> **What to produce**:
For this exercise, write out only the lines of the entries below from the one with "Toggle the 表格视图 table view switch" up to and including the one with "Select the Rounting", exactly as they are. Pictures stay out.

> **The data**:
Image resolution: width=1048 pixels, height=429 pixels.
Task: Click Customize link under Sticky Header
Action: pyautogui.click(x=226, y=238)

--

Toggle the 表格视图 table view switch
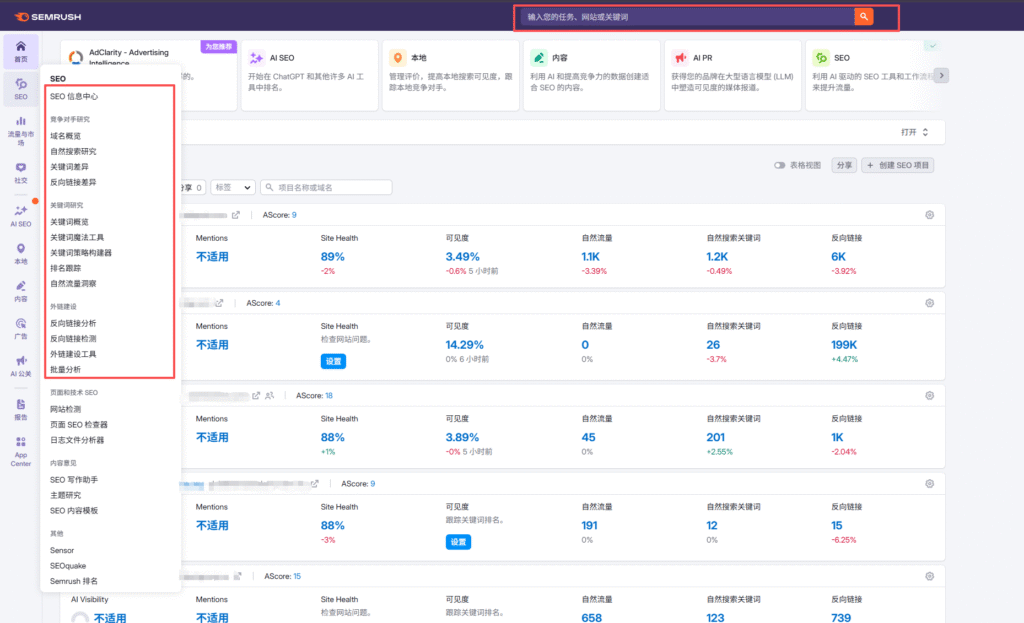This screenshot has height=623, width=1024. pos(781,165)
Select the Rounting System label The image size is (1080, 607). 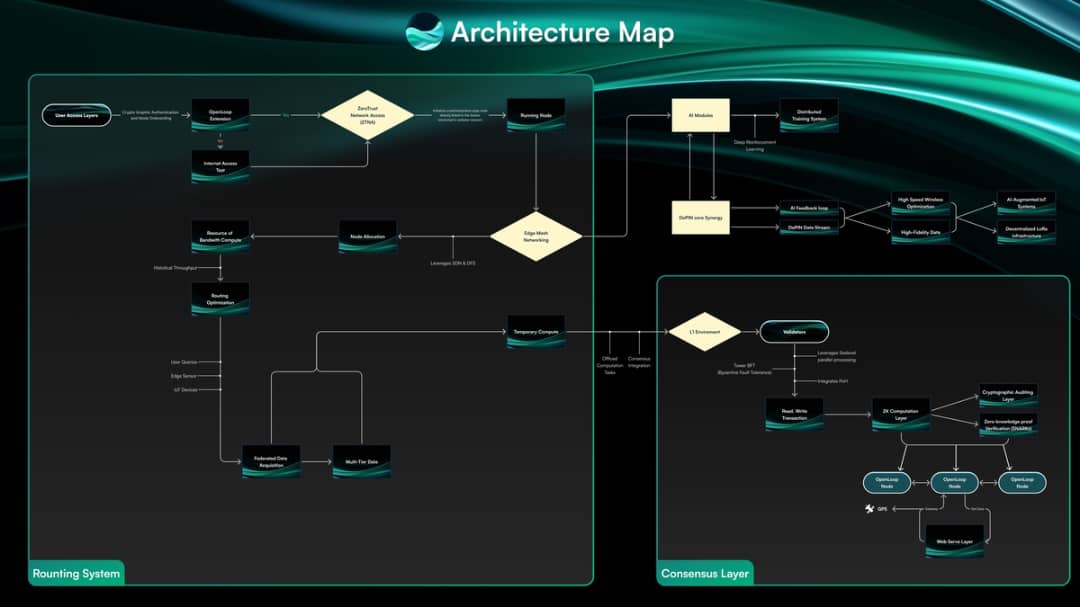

> **Finished exercise**:
Toggle the 表格视图 table view switch
This screenshot has height=623, width=1024. pos(781,165)
Select the Rounting System label The image size is (1080, 607). 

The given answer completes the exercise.